**** Excerpt provided ****

June 27, 2019: When the California Transportation Commission rolled into Sacramento this week, SACOG greeted them with a youth quake.

The commission rotates its monthly meetings around California and SACOG executive director James Corless was asked to present the Welcome to the Region address that kicks off each meeting. He brought along Youth Leadership Academy (YLA) participant Kale Almeida, an incoming high school senior. The YLA is SACOG’s civic engagement program for emerging high school leaders. 

Yesterday Kale told the commissioners that his generation would be the people most affected by the decisions they made for transportation investments for California. “I hope my presence here will put a face on who is impacted in the long run with your decisions and investments, and that you bring youth to the table when decisions are being made about our future,” he said. 

CTC agendas routinely run over a thousand pages (June’s was 1,417 pages) and the meetings can be a long slog for the commissioners but they perked up at the youthful energy Almeida brought to the slightly intimidating venue of the Lincoln Plaza Auditorium at CalPERS. 

“Don’t get jaded” commissioner Bob Alvarado told Almeida after his speech, while chair Fran Inman chimed in with “great to have you here and good luck”.

**** Entries provided ****

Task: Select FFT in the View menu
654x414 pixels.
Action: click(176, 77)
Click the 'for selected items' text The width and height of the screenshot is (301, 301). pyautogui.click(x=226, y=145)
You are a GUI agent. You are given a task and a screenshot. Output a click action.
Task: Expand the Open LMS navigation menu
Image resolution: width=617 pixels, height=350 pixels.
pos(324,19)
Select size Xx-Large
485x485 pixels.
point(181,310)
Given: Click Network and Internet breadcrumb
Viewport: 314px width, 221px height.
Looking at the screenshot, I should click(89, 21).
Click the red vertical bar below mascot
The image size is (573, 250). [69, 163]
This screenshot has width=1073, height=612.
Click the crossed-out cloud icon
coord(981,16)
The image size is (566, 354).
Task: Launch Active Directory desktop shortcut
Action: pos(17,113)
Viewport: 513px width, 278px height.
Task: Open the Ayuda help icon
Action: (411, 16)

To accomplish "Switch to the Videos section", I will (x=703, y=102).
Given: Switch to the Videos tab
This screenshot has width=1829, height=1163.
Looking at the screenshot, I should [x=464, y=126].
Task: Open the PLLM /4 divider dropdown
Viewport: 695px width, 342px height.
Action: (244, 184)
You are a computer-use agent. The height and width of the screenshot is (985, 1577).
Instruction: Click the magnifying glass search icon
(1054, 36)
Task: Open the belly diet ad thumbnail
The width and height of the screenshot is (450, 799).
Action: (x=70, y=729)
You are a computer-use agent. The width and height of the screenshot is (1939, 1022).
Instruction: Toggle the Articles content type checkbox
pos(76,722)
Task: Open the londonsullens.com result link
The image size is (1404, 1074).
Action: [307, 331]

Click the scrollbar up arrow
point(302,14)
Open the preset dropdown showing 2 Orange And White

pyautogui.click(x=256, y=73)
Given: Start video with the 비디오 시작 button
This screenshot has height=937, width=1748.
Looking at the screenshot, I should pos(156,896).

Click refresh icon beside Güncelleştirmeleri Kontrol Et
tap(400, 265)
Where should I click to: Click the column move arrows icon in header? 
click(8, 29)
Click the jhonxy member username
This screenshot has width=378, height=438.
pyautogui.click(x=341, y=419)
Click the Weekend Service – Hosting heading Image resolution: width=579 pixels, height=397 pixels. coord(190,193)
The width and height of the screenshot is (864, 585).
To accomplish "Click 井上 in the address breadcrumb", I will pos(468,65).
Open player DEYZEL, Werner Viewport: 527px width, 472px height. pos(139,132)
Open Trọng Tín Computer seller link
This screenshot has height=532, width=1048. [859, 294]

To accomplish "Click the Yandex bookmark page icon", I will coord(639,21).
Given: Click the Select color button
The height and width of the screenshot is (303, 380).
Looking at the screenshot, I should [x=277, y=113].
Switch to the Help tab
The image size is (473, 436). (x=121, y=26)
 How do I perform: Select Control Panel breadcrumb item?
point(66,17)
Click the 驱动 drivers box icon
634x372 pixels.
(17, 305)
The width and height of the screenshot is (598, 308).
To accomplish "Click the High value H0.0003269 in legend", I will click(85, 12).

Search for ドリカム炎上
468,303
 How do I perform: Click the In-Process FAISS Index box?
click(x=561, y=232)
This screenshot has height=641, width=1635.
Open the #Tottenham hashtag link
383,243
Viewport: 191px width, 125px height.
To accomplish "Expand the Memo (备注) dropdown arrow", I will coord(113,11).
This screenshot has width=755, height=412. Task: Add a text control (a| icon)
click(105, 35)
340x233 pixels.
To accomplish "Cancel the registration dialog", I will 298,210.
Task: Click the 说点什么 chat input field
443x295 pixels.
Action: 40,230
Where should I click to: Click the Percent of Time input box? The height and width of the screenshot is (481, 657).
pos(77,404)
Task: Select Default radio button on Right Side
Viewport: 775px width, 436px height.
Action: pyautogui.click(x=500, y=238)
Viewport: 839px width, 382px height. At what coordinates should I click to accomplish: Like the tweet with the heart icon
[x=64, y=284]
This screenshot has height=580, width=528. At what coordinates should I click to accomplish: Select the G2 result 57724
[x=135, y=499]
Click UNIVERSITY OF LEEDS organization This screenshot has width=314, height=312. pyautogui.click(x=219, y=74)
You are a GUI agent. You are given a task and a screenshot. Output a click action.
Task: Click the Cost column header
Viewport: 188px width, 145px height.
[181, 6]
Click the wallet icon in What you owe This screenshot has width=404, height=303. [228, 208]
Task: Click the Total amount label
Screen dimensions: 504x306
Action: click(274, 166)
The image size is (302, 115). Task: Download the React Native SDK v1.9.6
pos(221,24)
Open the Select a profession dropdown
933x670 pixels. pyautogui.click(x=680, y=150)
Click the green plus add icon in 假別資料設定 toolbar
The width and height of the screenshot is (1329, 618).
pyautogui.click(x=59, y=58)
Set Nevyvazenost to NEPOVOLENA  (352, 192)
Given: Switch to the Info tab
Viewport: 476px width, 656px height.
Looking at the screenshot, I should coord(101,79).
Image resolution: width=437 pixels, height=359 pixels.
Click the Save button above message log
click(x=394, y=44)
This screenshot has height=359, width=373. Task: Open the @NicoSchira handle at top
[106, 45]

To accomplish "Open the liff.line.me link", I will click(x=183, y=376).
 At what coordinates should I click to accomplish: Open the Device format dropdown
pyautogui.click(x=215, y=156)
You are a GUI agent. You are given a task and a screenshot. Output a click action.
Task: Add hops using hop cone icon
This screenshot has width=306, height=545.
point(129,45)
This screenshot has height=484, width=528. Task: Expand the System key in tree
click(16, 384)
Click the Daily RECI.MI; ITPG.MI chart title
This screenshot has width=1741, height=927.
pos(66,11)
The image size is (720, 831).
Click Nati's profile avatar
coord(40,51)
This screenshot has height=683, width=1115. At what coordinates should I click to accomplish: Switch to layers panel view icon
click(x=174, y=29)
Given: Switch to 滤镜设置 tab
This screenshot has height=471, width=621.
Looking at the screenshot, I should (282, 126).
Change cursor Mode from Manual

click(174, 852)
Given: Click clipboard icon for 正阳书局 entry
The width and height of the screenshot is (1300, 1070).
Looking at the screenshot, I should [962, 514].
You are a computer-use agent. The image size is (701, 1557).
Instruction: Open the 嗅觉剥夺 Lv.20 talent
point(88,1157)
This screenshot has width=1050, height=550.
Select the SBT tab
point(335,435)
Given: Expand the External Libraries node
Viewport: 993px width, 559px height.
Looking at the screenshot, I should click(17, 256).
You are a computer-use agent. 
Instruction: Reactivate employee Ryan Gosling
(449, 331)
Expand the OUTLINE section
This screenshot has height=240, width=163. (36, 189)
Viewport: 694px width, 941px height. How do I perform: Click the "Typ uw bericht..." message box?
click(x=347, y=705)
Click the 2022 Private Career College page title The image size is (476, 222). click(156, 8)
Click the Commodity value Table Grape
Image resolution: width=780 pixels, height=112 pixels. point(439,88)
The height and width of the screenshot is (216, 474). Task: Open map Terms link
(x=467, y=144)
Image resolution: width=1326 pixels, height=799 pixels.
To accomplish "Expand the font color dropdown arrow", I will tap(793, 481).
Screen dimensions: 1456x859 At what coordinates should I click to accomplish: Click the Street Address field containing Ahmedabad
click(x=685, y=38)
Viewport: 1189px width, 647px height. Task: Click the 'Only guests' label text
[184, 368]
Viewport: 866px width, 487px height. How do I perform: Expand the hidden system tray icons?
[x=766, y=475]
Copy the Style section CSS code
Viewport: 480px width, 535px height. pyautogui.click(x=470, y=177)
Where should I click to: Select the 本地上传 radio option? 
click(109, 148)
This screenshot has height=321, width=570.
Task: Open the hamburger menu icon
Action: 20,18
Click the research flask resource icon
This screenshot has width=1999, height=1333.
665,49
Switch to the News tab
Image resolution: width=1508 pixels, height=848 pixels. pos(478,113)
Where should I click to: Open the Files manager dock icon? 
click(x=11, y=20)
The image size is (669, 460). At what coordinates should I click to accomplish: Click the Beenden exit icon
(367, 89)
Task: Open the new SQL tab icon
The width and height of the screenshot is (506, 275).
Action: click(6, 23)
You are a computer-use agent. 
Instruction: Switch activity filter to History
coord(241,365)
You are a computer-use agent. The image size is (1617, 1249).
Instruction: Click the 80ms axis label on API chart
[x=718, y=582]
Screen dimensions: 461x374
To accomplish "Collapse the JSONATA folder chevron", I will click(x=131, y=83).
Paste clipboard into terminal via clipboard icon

****

**Stated task 1:** In the SACOG excerpt, which commissioner told Almeida "Don't get jaded" after his speech?
**Stated task 2:** Please continue the SACOG excerpt about the youth speaker at the commission meeting, picking up after its last sentence.
The items can be set aside; nothing here depends on them.

**Exercise response 1:** Commissioner Bob Alvarado

**Exercise response 2:**
The youth theme continued at the reception for the CTC commissioners that SACOG hosted that night, along with the El Dorado County Transportation Commission and the Placer County Transportation Planning Agency. YLA participant Abby Fenton, an incoming freshman at UC Berkeley, told the group of a hundred transportation professionals about her YLA design-thinking workshop that looked at how to increase carpooling to school in her hometown of Folsom. 

Only eight percent of people in Folsom carpool and Fenton said she wanted to increase that so students begin the healthy habits of carpooling at a young age. 

“Promoting carpooling to high school students will help with wear and tear on the roads (because we all know how expensive that is), and will also lead to reduced greenhouse gas emissions and families saving money,” said Fenton. 

The CTC reception at Urban Roots Brewing & Smokehouse was sponsored by the Sacramento Metropolitan Chamber of Commerce and engineering consultants Mark Thomas.